For her part, Giaritelli reported on internal government documents showing that Border Patrol facilities in El Paso had 4,500 migrants in custody just on Saturday — and that is one of nine sectors of the U.S.-Mexico border. “Border Patrol is flying immigrants on government-operated aircraft to other lesser-impacted areas on the border for people to be processed and released or expelled and ease the burden on El Paso,” Giaritelli wrote.

Soon there might not be any “lesser-impacted areas.” In a few days, the Biden administration will end Title 42, the Trump-era rule that allowed federal authorities to turn back many illegal immigrants for the purpose of slowing the spread of COVID-19. When that happens, observers expect the crush to become even worse.

The reason for all this is the Biden administration’s implicit message that those who cross illegally into the U.S. will be allowed to stay. Would-be immigrants around the world have gotten the message and have rushed to the border in the last two years.
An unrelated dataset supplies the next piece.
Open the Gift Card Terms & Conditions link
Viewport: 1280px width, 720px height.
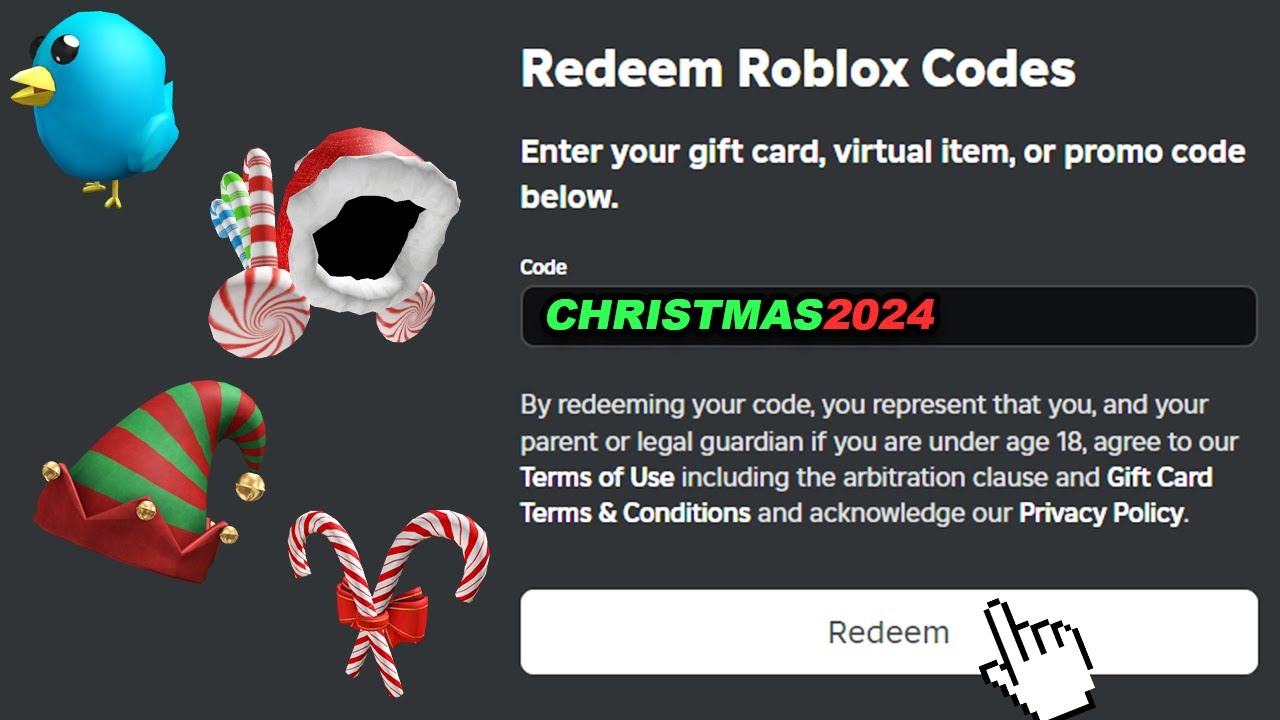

Now, we have a new way to measure how that is working. This year, the conservative Heritage Foundation undertook to find where migrants who cross illegally into the U.S. eventually end up. Here is what researchers did: They used geofencing technology to find the number of cellphones, no names attached, that were present in certain places along the border. Then they traced the movement of those phones from the border to various places across the U.S. They did not publish the specific destination of each phone but rather tracked them by congressional district — 435 distinct areas across the country, each with a population of around 750,000. That might be just one state — Wyoming, for example, is one congressional district. Or it might be a big city — there are nine districts in the city of Chicago. The Heritage researchers tracked each phone from the border moving to a congressional district somewhere in the U.S.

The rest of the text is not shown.